--- WHAT YOU ARE ASKED TO DO ---
Lay out the entries as a Markdown table with two columns, Row and Line, giving each line a row number and leaving out blank lines. Start at the first line of the entries and end at the line containing "point(696,84)", including both.
*** MATERIAL SHOWN
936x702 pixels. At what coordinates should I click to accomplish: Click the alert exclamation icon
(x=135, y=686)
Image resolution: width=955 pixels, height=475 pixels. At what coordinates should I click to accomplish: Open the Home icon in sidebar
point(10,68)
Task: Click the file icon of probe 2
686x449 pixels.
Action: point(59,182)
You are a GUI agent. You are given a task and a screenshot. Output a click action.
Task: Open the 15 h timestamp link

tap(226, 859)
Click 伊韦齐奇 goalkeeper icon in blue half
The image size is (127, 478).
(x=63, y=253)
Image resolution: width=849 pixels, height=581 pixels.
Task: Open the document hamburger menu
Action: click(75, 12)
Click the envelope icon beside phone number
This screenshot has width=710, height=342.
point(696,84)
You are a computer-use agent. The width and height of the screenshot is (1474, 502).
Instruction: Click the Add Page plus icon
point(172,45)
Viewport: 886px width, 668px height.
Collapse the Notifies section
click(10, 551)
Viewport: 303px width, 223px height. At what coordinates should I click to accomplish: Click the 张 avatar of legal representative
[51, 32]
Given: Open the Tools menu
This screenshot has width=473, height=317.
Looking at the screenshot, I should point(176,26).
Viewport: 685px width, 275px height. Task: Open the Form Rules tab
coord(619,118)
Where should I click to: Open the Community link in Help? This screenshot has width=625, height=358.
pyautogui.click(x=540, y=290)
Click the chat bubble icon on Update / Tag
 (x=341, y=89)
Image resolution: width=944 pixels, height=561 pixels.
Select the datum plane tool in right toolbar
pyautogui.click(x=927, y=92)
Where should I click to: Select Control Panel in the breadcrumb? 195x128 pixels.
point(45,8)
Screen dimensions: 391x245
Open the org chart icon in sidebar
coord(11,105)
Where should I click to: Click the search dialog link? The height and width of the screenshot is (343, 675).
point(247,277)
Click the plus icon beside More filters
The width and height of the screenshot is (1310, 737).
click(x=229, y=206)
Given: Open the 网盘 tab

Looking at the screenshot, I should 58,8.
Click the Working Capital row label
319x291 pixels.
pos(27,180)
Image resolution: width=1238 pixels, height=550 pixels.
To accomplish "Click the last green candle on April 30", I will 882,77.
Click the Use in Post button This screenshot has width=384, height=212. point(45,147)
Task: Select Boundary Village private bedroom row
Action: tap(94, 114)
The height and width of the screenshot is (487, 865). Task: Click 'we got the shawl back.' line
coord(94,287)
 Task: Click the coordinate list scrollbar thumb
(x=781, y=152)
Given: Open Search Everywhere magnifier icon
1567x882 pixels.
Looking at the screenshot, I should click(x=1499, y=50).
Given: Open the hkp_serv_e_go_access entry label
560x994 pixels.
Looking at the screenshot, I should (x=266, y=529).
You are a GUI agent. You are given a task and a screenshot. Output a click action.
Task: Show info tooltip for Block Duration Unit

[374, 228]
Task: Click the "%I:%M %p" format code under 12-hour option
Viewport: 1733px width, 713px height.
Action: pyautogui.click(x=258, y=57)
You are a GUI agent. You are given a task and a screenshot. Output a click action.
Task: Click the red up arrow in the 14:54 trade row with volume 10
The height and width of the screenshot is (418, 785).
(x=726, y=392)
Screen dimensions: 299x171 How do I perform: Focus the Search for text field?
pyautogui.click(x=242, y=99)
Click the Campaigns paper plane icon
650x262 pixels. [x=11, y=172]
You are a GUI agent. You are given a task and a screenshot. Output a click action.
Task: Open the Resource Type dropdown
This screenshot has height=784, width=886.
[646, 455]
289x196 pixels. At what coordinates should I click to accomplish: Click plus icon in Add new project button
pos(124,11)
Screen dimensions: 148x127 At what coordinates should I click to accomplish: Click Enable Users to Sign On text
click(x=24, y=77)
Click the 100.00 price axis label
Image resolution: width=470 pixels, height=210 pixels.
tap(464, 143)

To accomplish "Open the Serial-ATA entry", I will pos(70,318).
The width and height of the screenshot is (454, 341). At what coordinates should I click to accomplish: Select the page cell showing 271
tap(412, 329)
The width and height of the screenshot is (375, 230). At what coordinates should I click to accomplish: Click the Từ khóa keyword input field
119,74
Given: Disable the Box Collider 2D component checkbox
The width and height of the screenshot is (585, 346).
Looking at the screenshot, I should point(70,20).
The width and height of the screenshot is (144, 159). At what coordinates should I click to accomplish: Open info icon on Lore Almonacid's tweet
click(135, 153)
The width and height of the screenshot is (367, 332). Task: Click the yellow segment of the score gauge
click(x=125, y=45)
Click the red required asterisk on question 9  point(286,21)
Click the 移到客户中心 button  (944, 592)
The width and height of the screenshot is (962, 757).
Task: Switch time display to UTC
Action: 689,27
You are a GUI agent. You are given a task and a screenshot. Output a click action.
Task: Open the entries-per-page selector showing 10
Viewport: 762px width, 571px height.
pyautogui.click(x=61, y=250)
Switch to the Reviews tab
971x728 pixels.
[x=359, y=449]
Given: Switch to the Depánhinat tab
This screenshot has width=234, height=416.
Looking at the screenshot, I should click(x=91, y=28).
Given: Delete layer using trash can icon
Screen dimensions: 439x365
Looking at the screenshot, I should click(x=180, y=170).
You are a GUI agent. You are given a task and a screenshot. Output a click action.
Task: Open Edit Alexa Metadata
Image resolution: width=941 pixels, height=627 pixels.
******
--- SOLUTION FOR THIS EXERCISE ---
| Row | Line |
|---|---|
| 1 | 936x702 pixels. At what coordinates should I click to accomplish: Click the alert exclamation icon |
| 2 | (x=135, y=686) |
| 3 | Image resolution: width=955 pixels, height=475 pixels. At what coordinates should I click to accomplish: Open the Home icon in sidebar |
| 4 | point(10,68) |
| 5 | Task: Click the file icon of probe 2 |
| 6 | 686x449 pixels. |
| 7 | Action: point(59,182) |
| 8 | You are a GUI agent. You are given a task and a screenshot. Output a click action. |
| 9 | Task: Open the 15 h timestamp link |
| 10 | tap(226, 859) |
| 11 | Click 伊韦齐奇 goalkeeper icon in blue half |
| 12 | The image size is (127, 478). |
| 13 | (x=63, y=253) |
| 14 | Image resolution: width=849 pixels, height=581 pixels. |
| 15 | Task: Open the document hamburger menu |
| 16 | Action: click(75, 12) |
| 17 | Click the envelope icon beside phone number |
| 18 | This screenshot has width=710, height=342. |
| 19 | point(696,84) |